何を思ったか、それまで黙って自分達のやり取りを静観していたキリルが、彼の腕を掴み引き止めたのだ。
「オルフェル、待ってくれ!」
「…何だ?」
次に、キリルが彼に何と言うか何となく察してしまい、思わず頭を抱えた。
「…テッド。僕は、今まで色んな人を見てきた。だから言える。彼は嘘をつくような目をしていない。彼は信じられるよ。」
「…………。」
・・・あぁ、もう。なんで、そんな分かりやすい『手口』に簡単に引っかかるんだ。自分たちがここに居ることを教えた人物を、口に出来なかった奴に。

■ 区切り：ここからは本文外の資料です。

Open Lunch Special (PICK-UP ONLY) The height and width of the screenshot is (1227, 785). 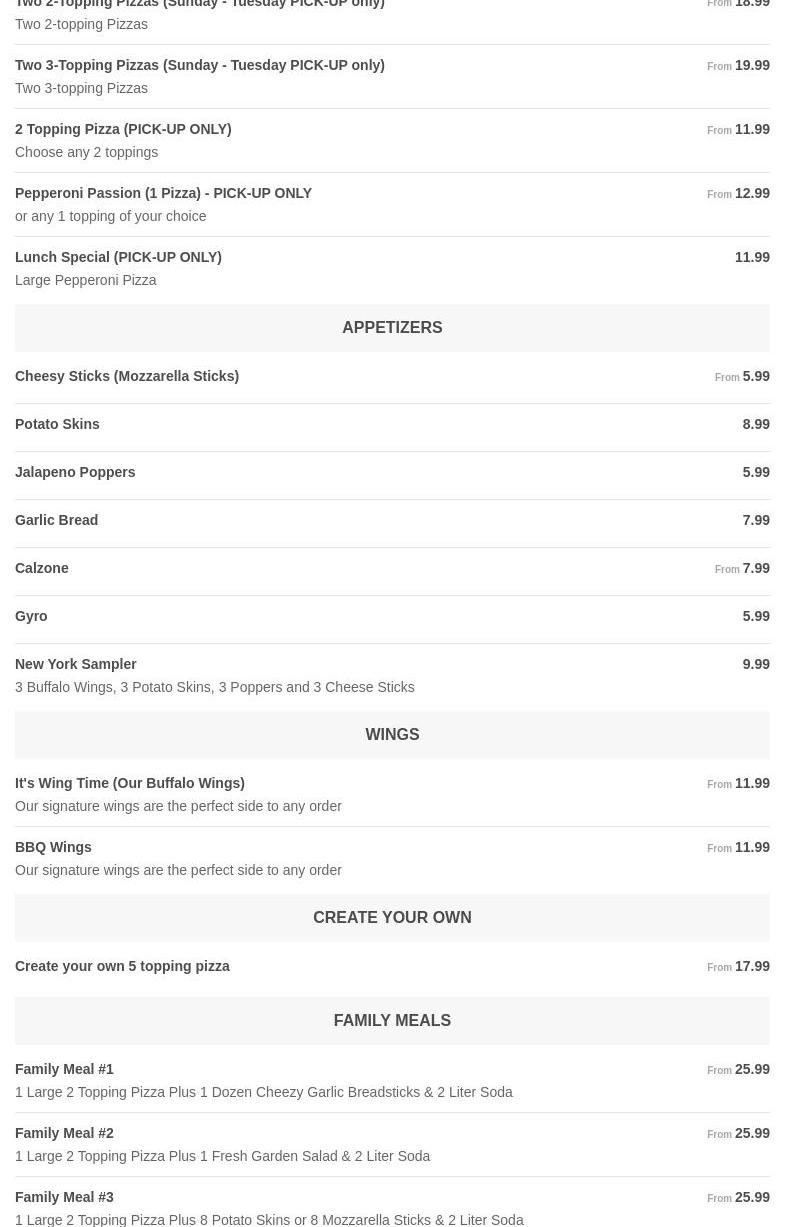(118, 257)
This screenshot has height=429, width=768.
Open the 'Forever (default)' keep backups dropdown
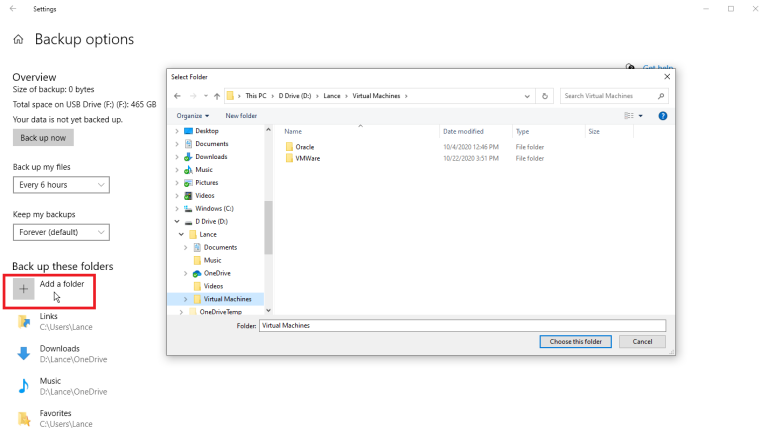point(61,232)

どうして、そんなに真っ直ぐな瞳で・・・・あいつに似た色で・・・・。
こんな状況だが、『ああいう目を持つ者に、自分は弱いのだ』ということを知った。
・・・それなら、もう仕方ない。
「…オルフェル、だったよな。一つ条件がある。」
「何だ?」
「もし、お前が…裏切るような素振りを見せたその時は……分かってるな?」
「…あぁ。この命に賭けて誓おう。」
来ないで欲しいとは思うが、もし”その時”が来てしまったら、何を犠牲にしてでもお前を『殺す』。暗にそう言うと、彼はしっかりと頷いた。
これは脅しだ。それは自分で分かっている。だが、何より優先させるべきは『彼女の救出』。彼女がいなければ、自分が自分でいられる自信がない。これから先の自分に・・・。
だからこそ裏切るなと言った。だからこそ誓えと言った。そして彼は、命を賭けると言ってそれを了承した。了承したという事は、『裏切りは”死”』という約束をしたことになる。
あぁ・・・・どうか、あいつに似た目を持つキリルが信じた、あんたの事を・・・・
「……殺させないでくれ。」
「分かっている。私は、復讐が出来ればそれで良い。」
ふと視線を上げれば、キリルと目が合った。
彼は、静かに微笑むと、そっと頷いた。